As the output, give exactly the lines that run from the one with "Image resolution: width=572" through the end of the records below, and omit pictures.

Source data
- - - - - - -

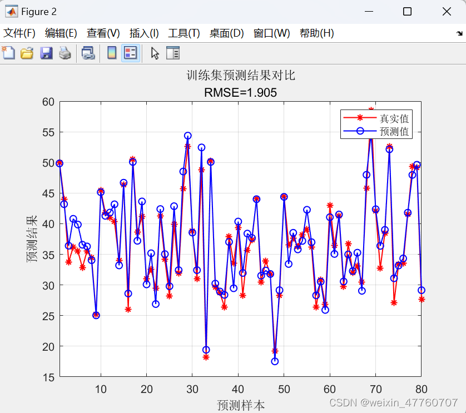466x413 pixels.
Task: Open the 查看(V) menu
Action: pyautogui.click(x=102, y=33)
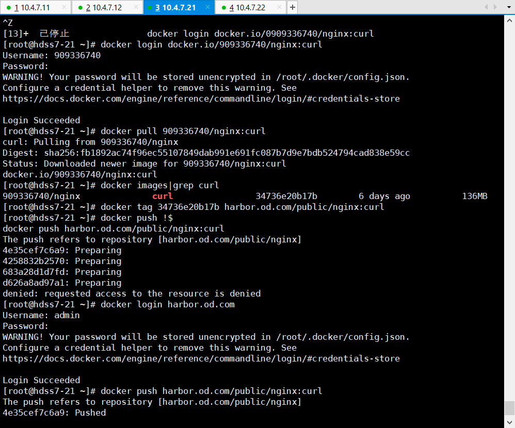The image size is (515, 428).
Task: Click the vertical scrollbar thumb
Action: pos(509,408)
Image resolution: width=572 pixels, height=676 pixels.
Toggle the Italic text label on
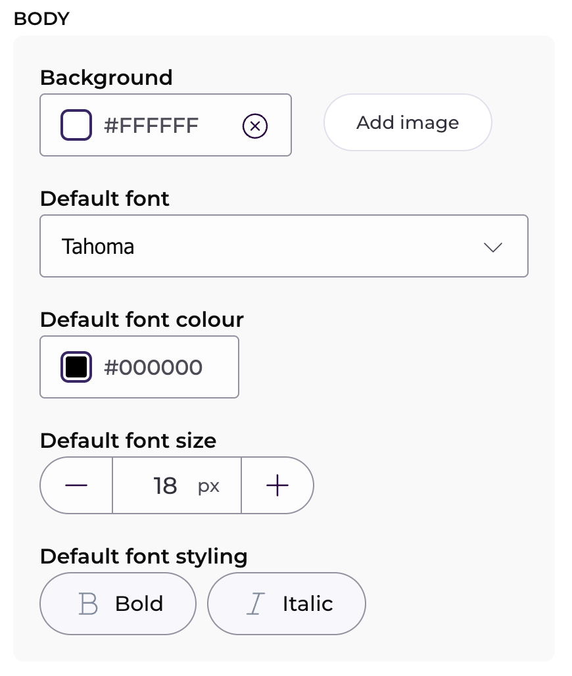308,604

- - - - - - -

** Solution for this task **
Image resolution: width=572 pixels, height=676 pixels.
Toggle the Italic text label on
308,604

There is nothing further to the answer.